LaTiO3/KTaO3 interfaces: A new two-dimensional electron gas system
K. Zou,
Sohrab Ismail-Beigi,
Kim Kisslinger,
Xuan Shen,
Dong Su,
F. J. Walker,
C. H. Ahn
Affiliations
K. Zou
Department of Applied Physics and Center for Research on Interface Structures and Phenomena (CRISP), Yale University, New Haven, Connecticut 06520, USA
Sohrab Ismail-Beigi
Department of Applied Physics and Center for Research on Interface Structures and Phenomena (CRISP), Yale University, New Haven, Connecticut 06520, USA
Kim Kisslinger
Brookhaven National Laboratory, Center for Functional Nanomaterials, Upton, New York 11973, USA
Xuan Shen
Brookhaven National Laboratory, Center for Functional Nanomaterials, Upton, New York 11973, USA
Dong Su
Brookhaven National Laboratory, Center for Functional Nanomaterials, Upton, New York 11973, USA
F. J. Walker
Department of Applied Physics and Center for Research on Interface Structures and Phenomena (CRISP), Yale University, New Haven, Connecticut 06520, USA
C. H. Ahn
Department of Applied Physics and Center for Research on Interface Structures and Phenomena (CRISP), Yale University, New Haven, Connecticut 06520, USA
We report a new 2D electron gas (2DEG) system at the interface between a Mott insulator, LaTiO3, and a band insulator, KTaO3. For LaTiO3/KTaO3 interfaces, we observe metallic conduction from 2 K to 300 K. One serious technological limitation of SrTiO3-based conducting oxide interfaces for electronics applications is the relatively low carrier mobility (0.5-10 cm2/V s) of SrTiO3 at room temperature.
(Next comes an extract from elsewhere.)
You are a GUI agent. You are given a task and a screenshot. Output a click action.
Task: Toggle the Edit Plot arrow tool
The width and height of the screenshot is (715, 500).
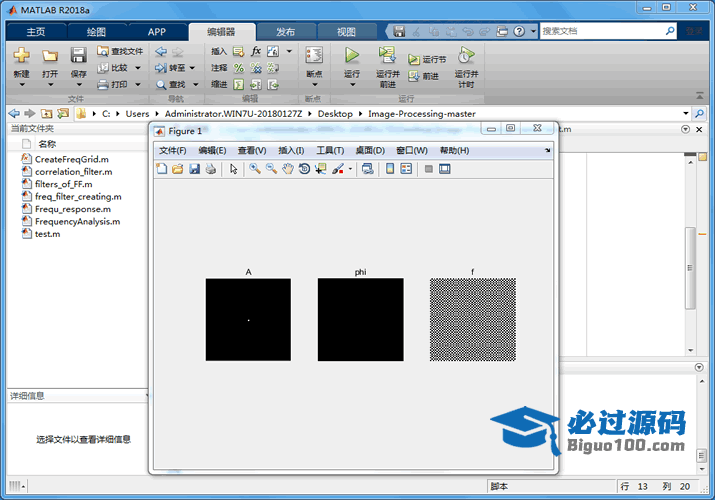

By using KTaO3, we achieve mobilities in LaTiO3/KTaO3 interfaces as high as 21 cm2/V s at room temperature, over a factor of 3 higher than observed in doped bulk SrTiO3. By density functional theory, we attribute the higher mobility in KTaO3 2DEGs to the smaller effective mass for electrons in KTaO3.